Ohne Details schwierig zu sagen. Verweisen die NS records Deiner Domain "SERVER.de" auf den Server?

----------

## Finswimmer

Hallo,

ich möchte eigentlich den DynDNS Service nachbauen:

Mein lokaler PC mit dynamischer IP soll regelmäßig dem Server mitteilen, welche IP Adresse aktuell ist.

Von überall will ich dann auf die Adresse home.SERVER.de zugreifen (per SSH, HTTP, usw.) und das soll dann auf die dyn. IP vom lokalen PC weisen.

Der BIND (DNS-Server) von SERVER hat wohl die home.SERVER.de <-> IP-Adresse gespeichert.

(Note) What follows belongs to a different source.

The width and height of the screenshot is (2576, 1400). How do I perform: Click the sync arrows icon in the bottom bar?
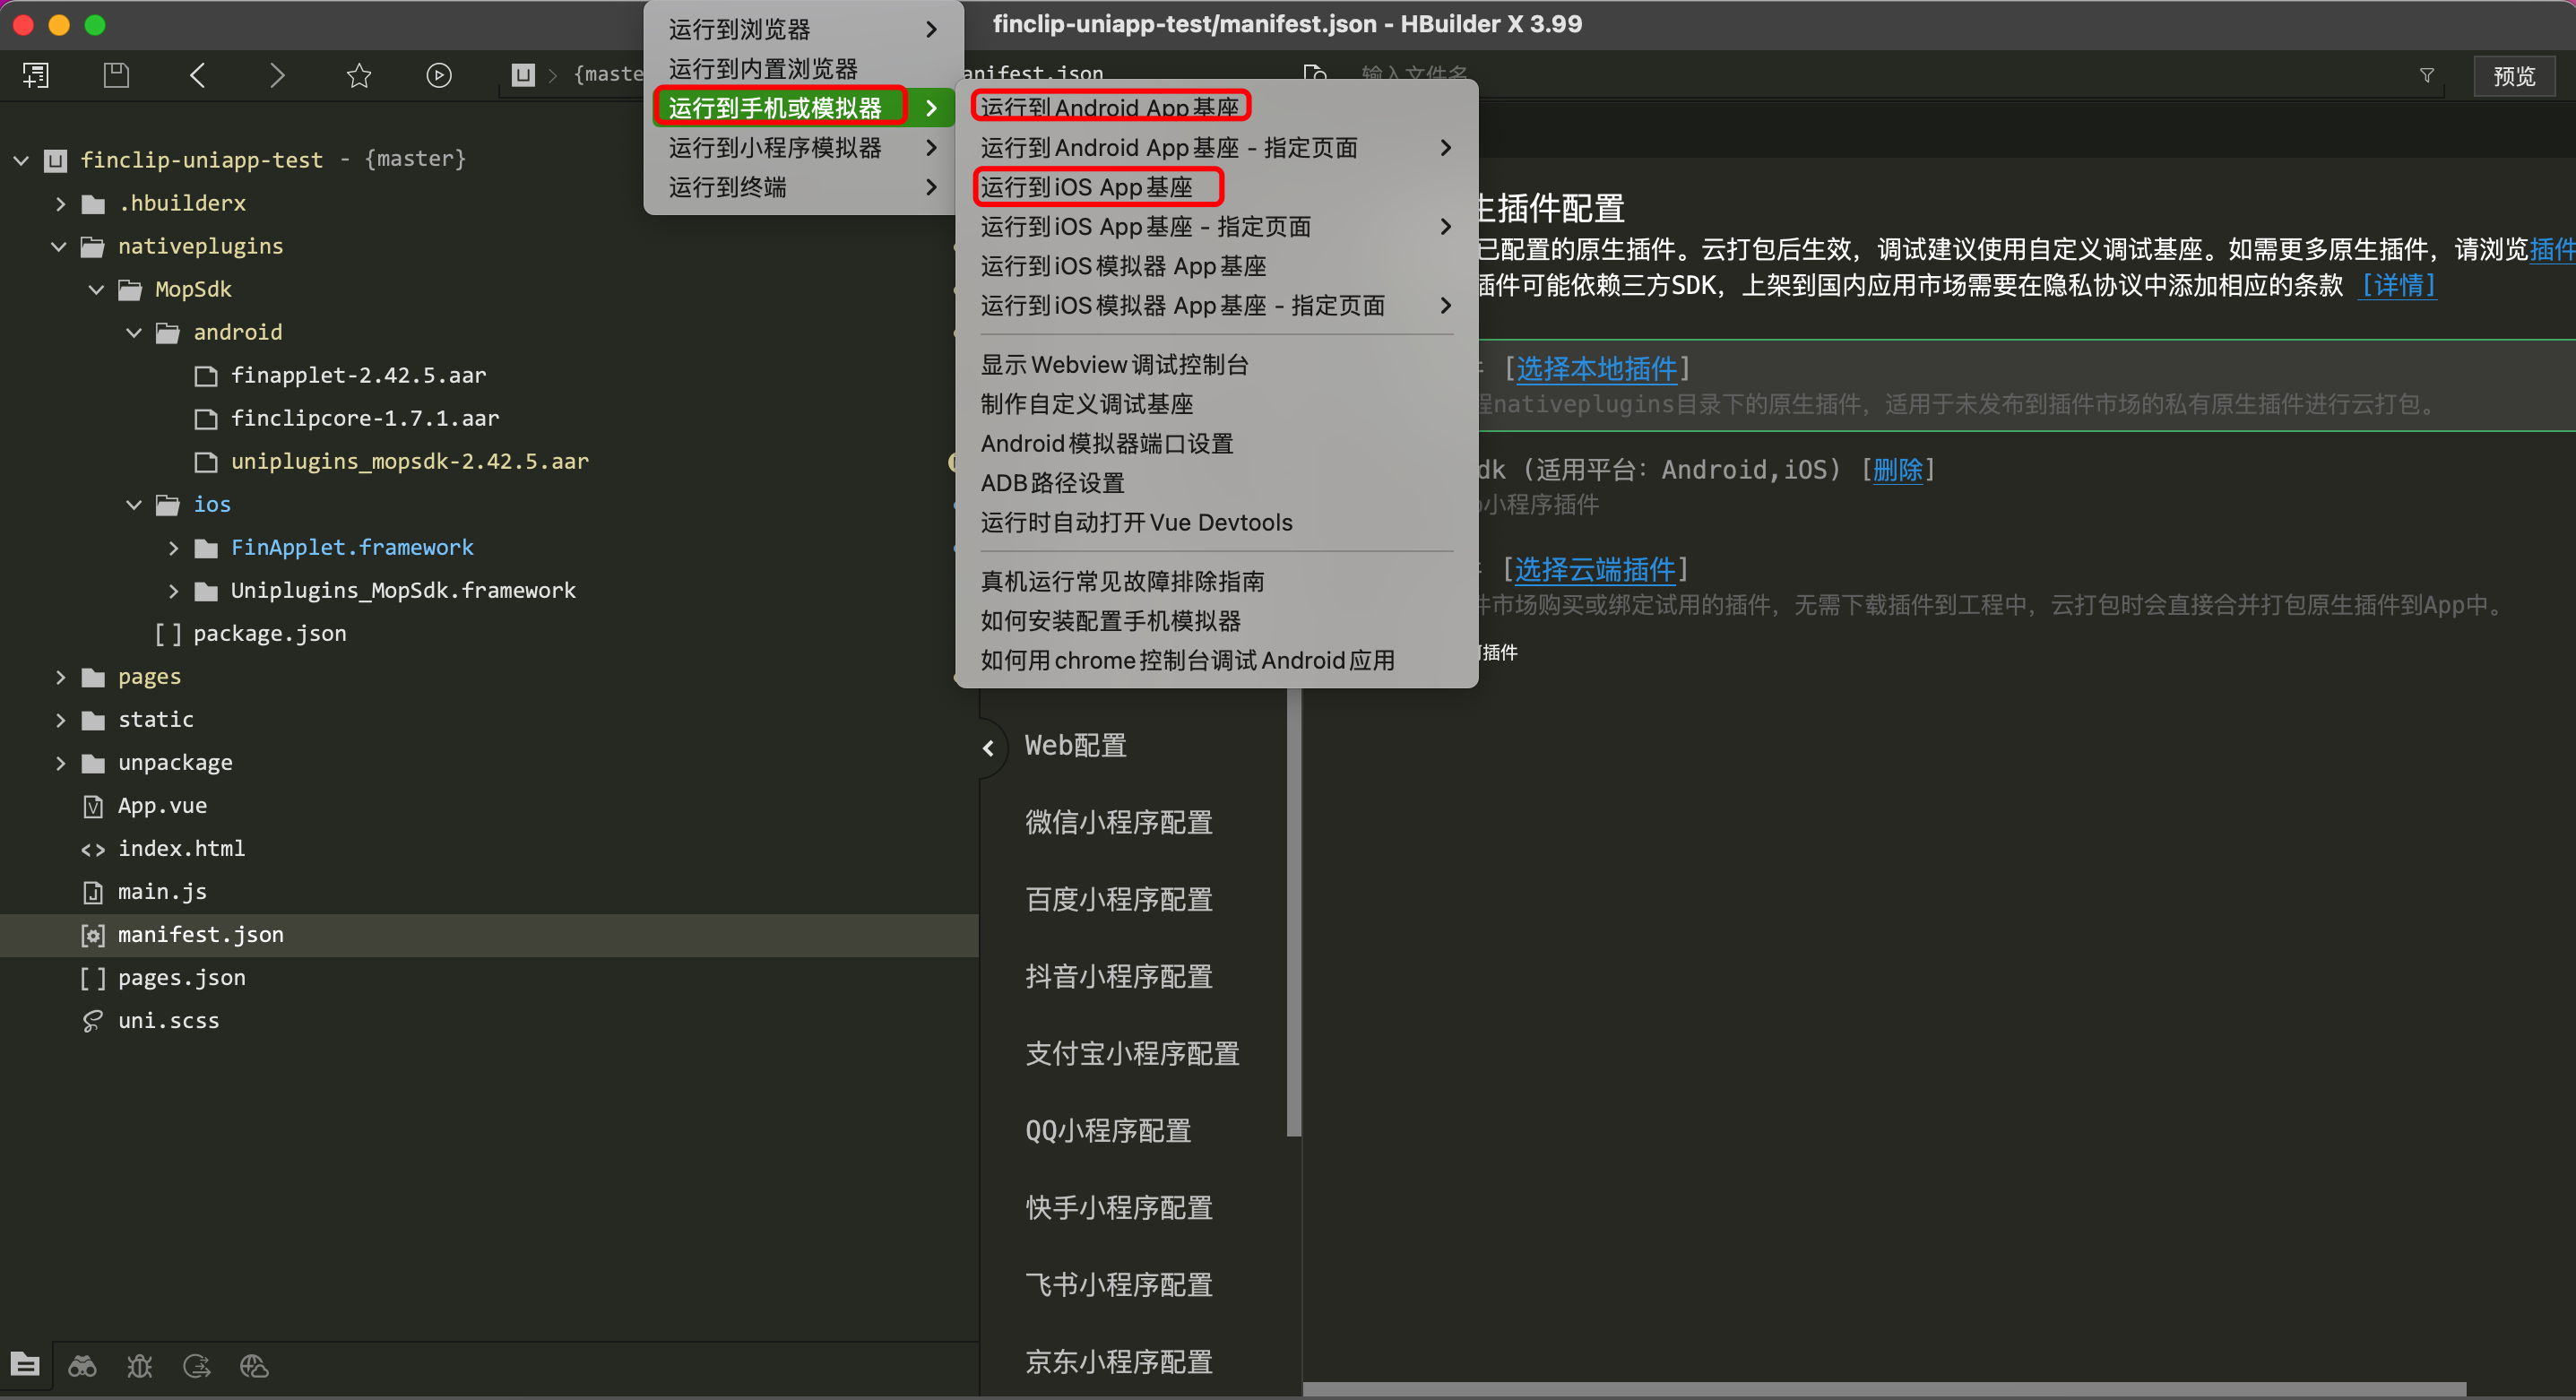point(197,1365)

Nur gibt er es nicht nach "außen", wenn ich auf die Subdomain zugreife.

Vielen Dank

Tobi

----------

## Finswimmer

UPDATE:

Bei Strato gibt es bei meinem BasicWeb XL Paket die Möglichkeit für eine Subdomain einen DynDNS zu betreiben.

Dies habe ich aktiviert und mit ddclient aktualisiert. Das klappt nun sehr gut.

Allerdings ist dies nicht der Weg, den ich oben nutzen wollte.

Falls ihr dazu also noch Tipps/Ideen habt, wäre ich Euch dennoch dankbar, da ich das gerne lernen/verstehen würde.

Die Idee ist doch, dass der SERVER alle Aufrufe an home.SERVER.de nicht selbst verarbeitet sondern an die dyn. IP Adresse weiterleitet.

Über einen richtigen DNS Eintrag, der weltweit an alle DNS-Server weitergegeben wird, kann es nicht gehen, da es ja sofort verfügbar ist.

Ein lokaler DNS-Server hilft da auch nur bedingt, da der Client einen eigenen/anderen DNS-Server verwendet.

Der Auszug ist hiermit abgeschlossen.